- Music
- 26 Apr 10
Savant-garde wunder-rock from ex pixies man
A concept album about the beast with two backs mightn’t seem like a radical notion – after all, rock ‘n’ roll itself is named after the conjugal act. But as both Doctor Ruth and the Stooges might attest, there are a million variations on the set lexicon of moves, some as painful as they are pleasurable.

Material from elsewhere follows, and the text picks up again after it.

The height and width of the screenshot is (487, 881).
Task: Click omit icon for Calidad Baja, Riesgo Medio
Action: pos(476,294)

The twist with Nonstoperotik, Frank Black’s eighteenth (eighteenth!) solo album is that it was partially recorded in a haunted studio in London. Blood-sugar-sex-magick, the erotic meets the esoteric. This record, Black says, was inspired by the abstract, neo-psychedelic nature of the pubescent’s first encounter with the sensual world. So yes, there are bulging and muscular tunes like the opener ‘Lake of Sin’, or the Mo Tucker motorik and Reedy guitar break of the Burrito Brothers’ ‘Wheels’, but there are also strange, candle-lit moments: the hazy neo-surf of ‘O My Tidy Sum’; the medieval English folk of ‘Rabbits’; the Spector big band majesty of ‘When I Go Down On You’, which might as well be about a ketamine hole as fond recollections of teenage head.

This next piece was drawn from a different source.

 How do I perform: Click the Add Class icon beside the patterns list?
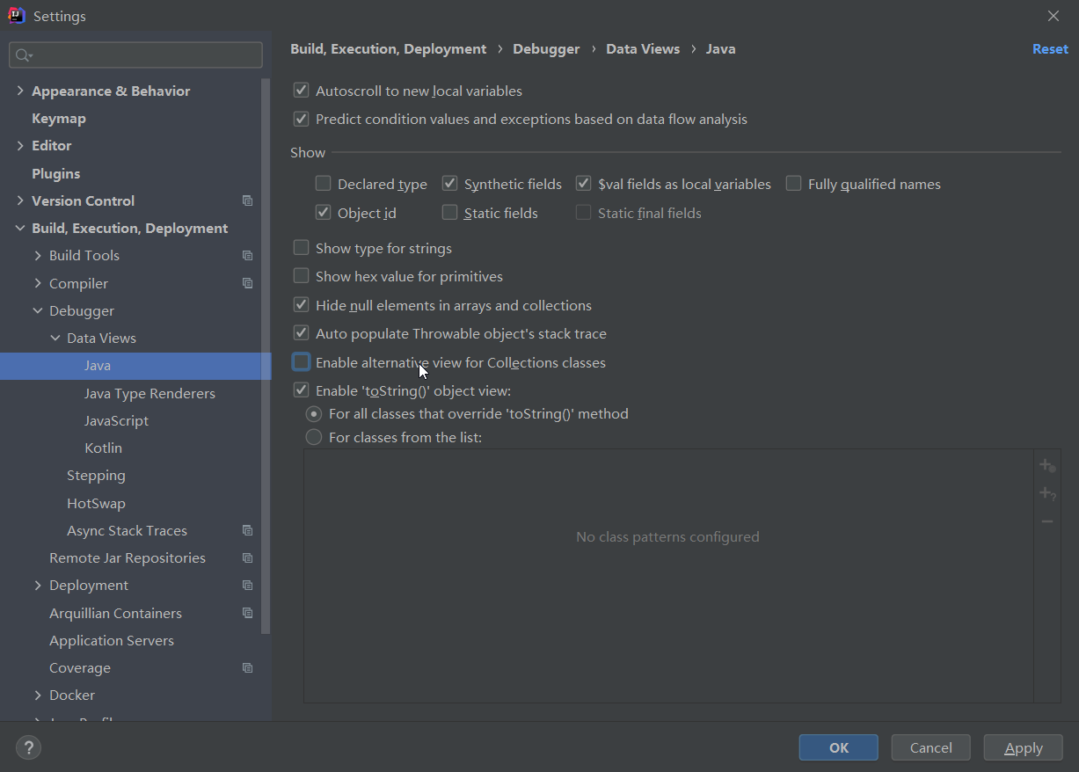pos(1046,465)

Then there are songs as simple and visceral as ‘Dead Man’s Curve’ and ‘Corrina’, intentionally referential, suggesting that all you need is a girthsome growl, a dose of rhythm-heavy rifferama, some Doorsy piano, and a bit of a tune in order to attain the transcendental. This is rock ‘n’ roll boiled down to its joyous ‘96 Tears’/’Gloria’/’Waiting For the Man’ essence. Nonstoperotik pulls off the neat trick of exploding the form’s possibilities while celebrating its primitivist impulses. Here, Black comes close to a sort of savant genius.